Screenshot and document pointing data

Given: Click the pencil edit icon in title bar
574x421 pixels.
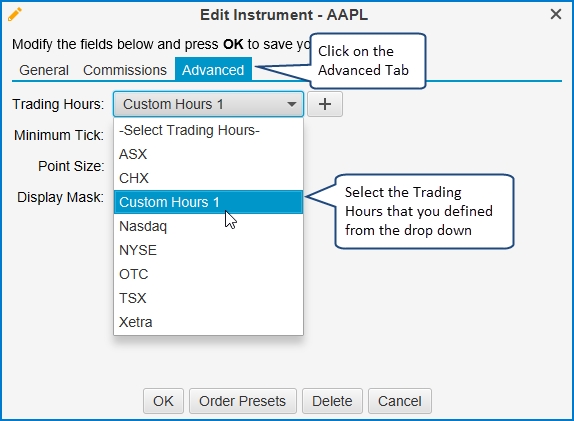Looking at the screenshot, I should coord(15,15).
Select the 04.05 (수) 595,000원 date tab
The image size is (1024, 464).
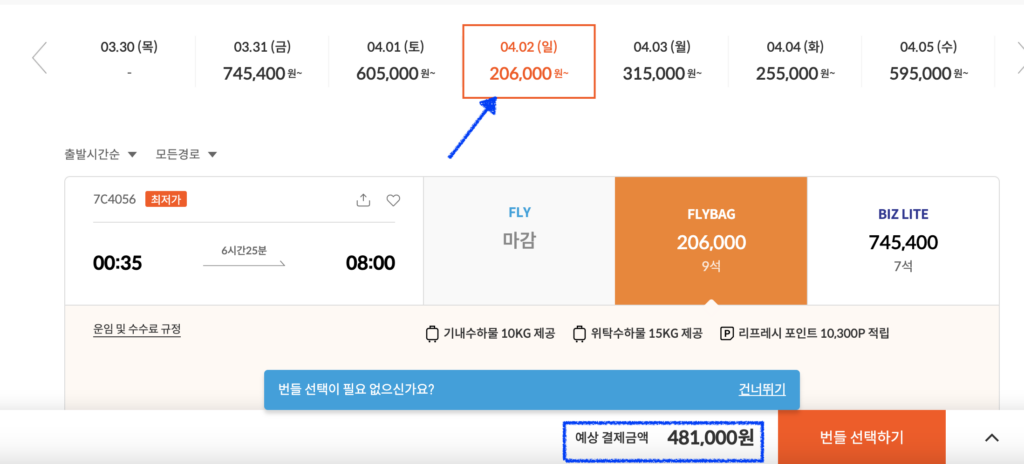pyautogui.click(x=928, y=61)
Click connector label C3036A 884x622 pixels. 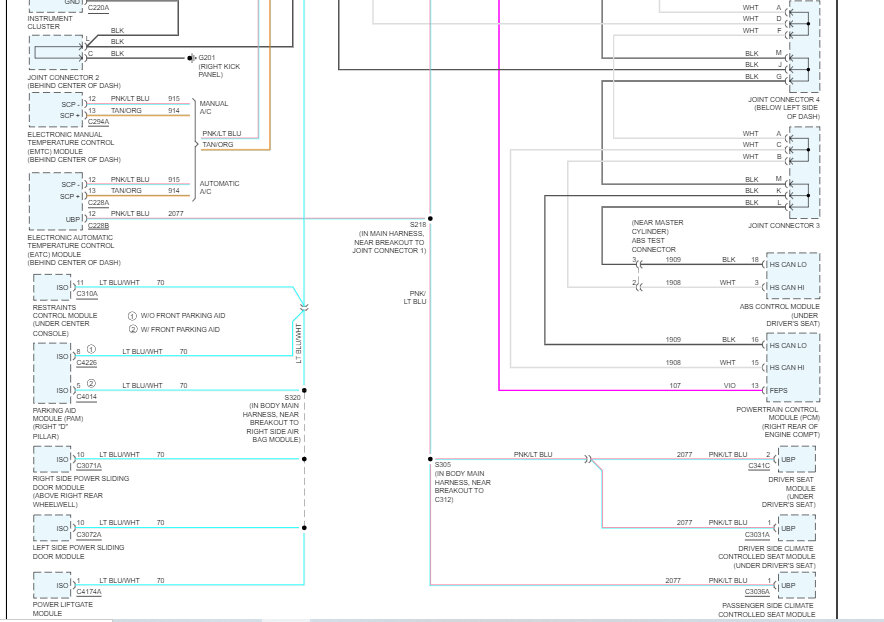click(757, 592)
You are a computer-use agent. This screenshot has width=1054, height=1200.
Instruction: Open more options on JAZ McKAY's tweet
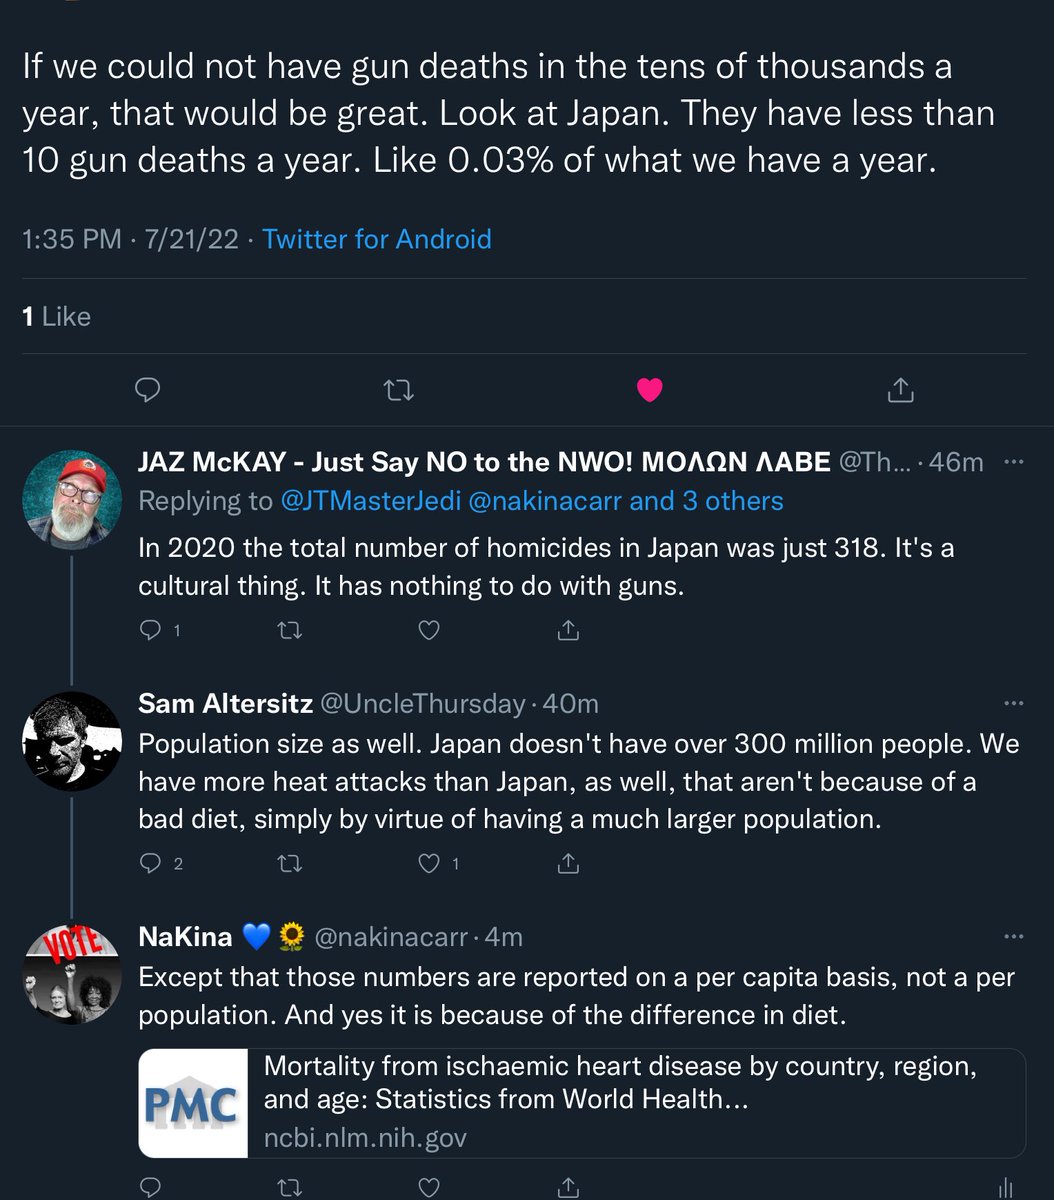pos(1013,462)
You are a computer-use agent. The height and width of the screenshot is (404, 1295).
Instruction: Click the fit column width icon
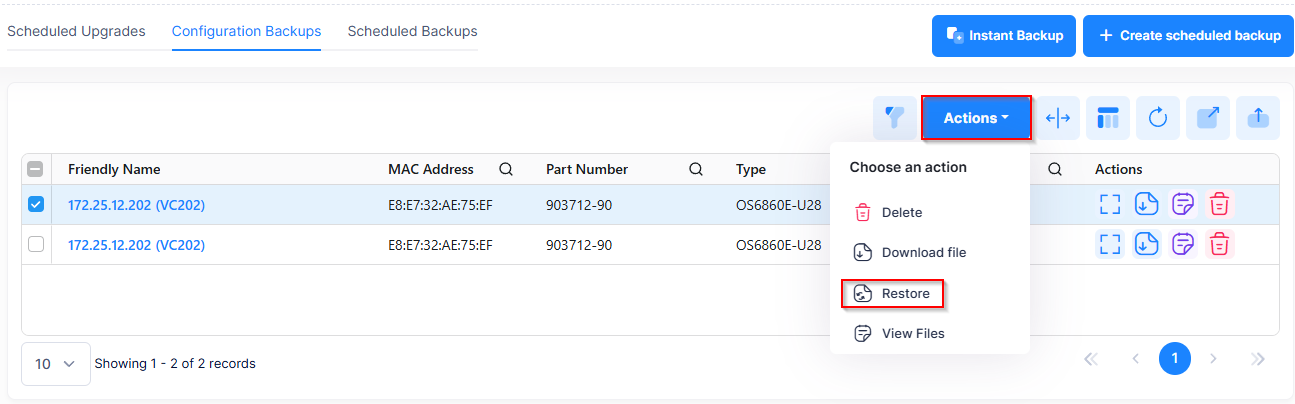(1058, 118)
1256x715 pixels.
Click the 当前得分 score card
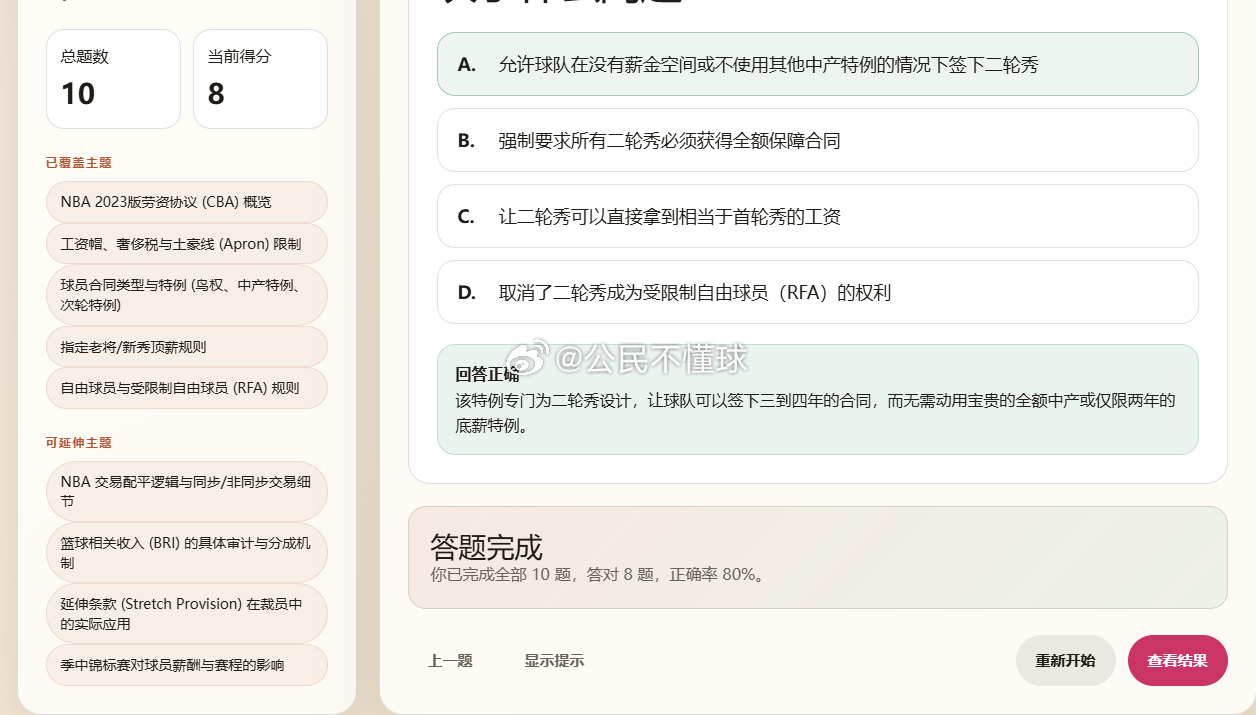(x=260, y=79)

[Given instruction]
Find every line in the entries that contains the word "height", and copy each of those lines.

[Solved exercise]
You are a computer-use agent. This screenshot has width=1054, height=1200.
You are a computer-use agent. The height and width of the screenshot is (404, 1295).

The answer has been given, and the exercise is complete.